ABOUT THIS TASK: Each line from the line containing "[Одноклассники] (803, 2468)" through the last line of the entries is to be reproduced exactly as it stands.

= = = =

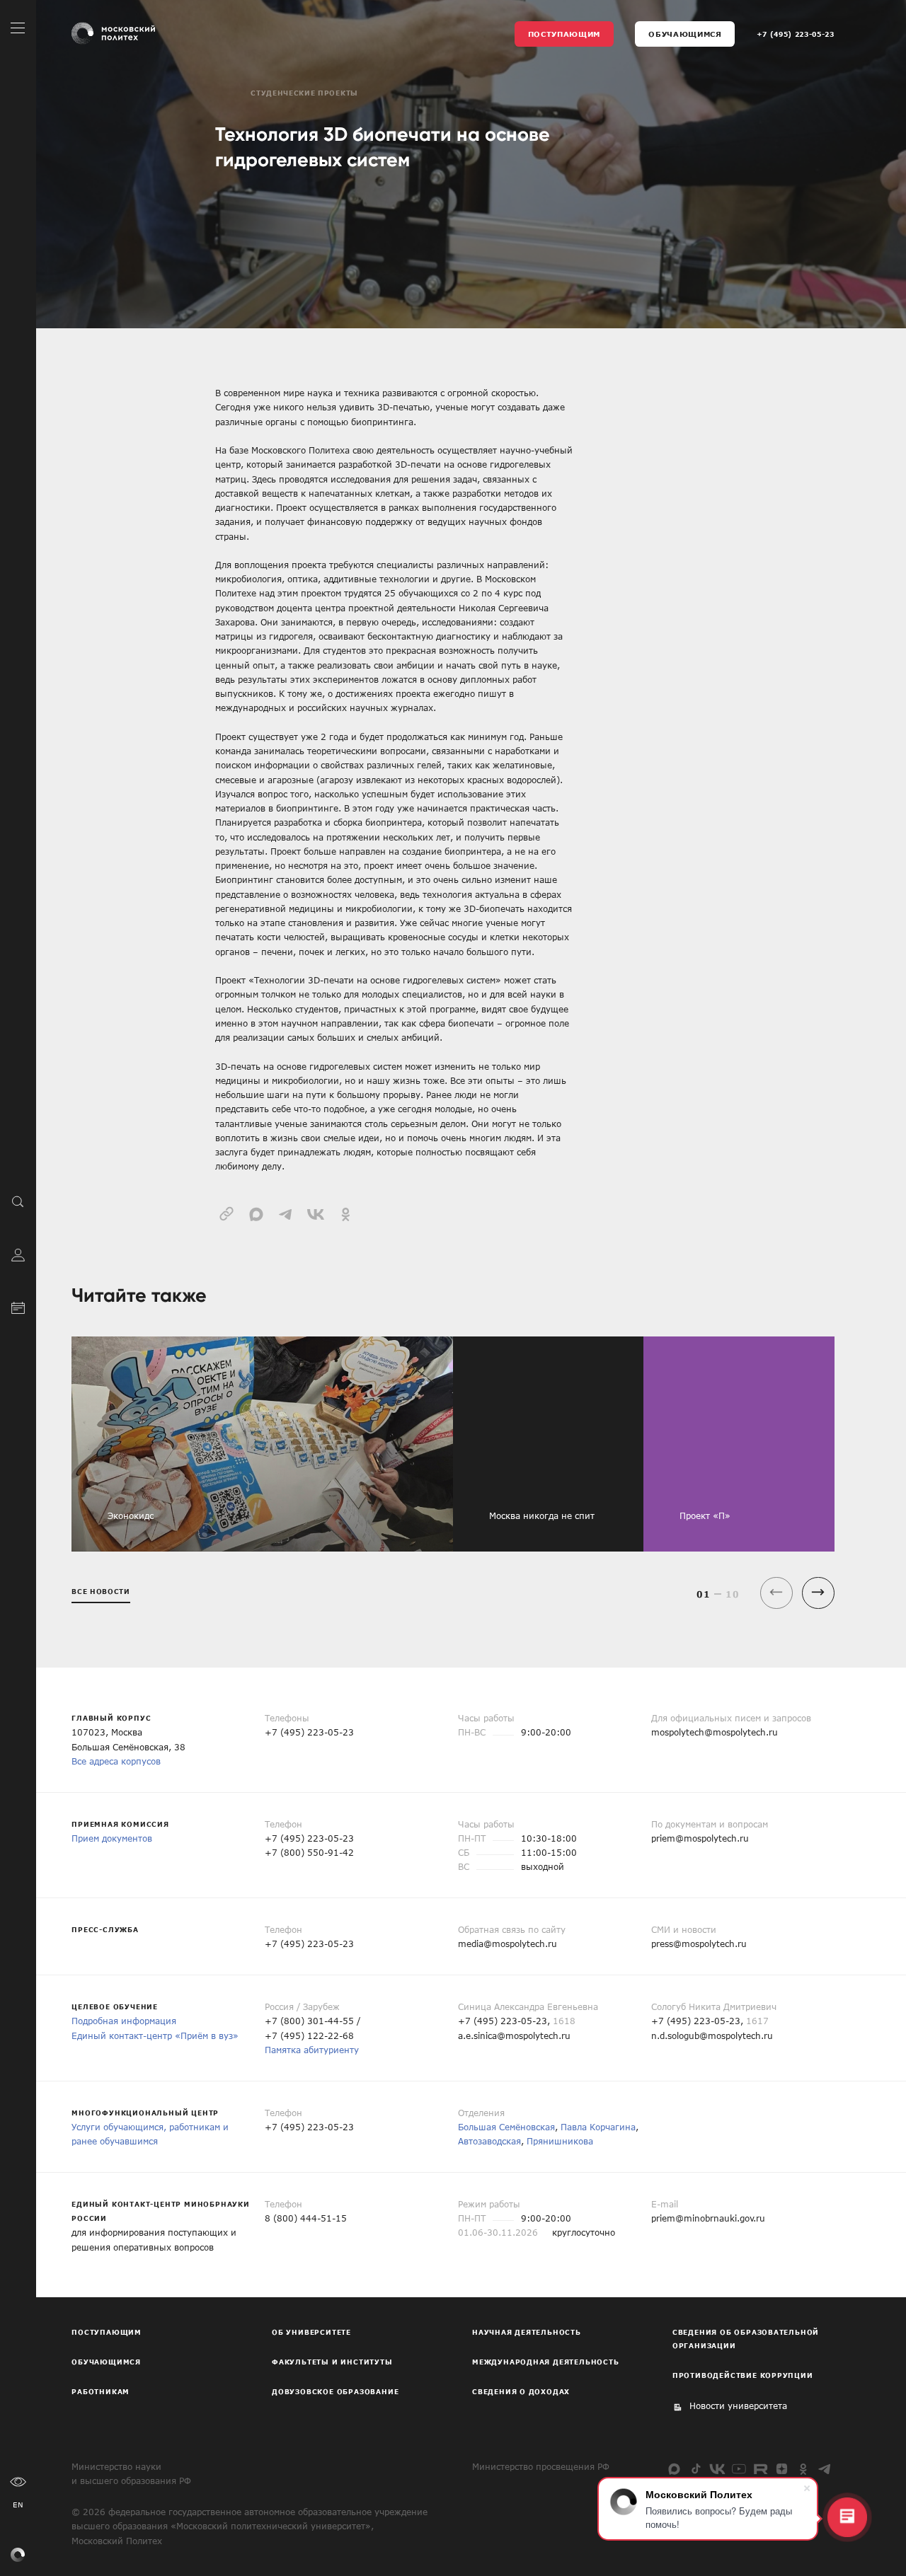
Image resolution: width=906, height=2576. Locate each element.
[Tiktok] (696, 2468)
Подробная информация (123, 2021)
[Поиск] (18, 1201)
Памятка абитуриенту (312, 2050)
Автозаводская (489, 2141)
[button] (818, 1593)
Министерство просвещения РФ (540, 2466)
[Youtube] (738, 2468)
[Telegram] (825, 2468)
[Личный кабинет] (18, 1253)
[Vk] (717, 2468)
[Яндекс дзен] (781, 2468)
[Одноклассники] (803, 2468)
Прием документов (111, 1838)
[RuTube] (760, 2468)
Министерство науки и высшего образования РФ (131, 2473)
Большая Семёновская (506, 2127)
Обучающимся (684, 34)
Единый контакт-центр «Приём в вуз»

= = = =

EXERCISE ANSWER:
[Одноклассники] (803, 2468)
Прием документов (111, 1838)
[RuTube] (760, 2468)
Министерство науки и высшего образования РФ (131, 2473)
Большая Семёновская (506, 2127)
Обучающимся (684, 34)
Единый контакт-центр «Приём в вуз»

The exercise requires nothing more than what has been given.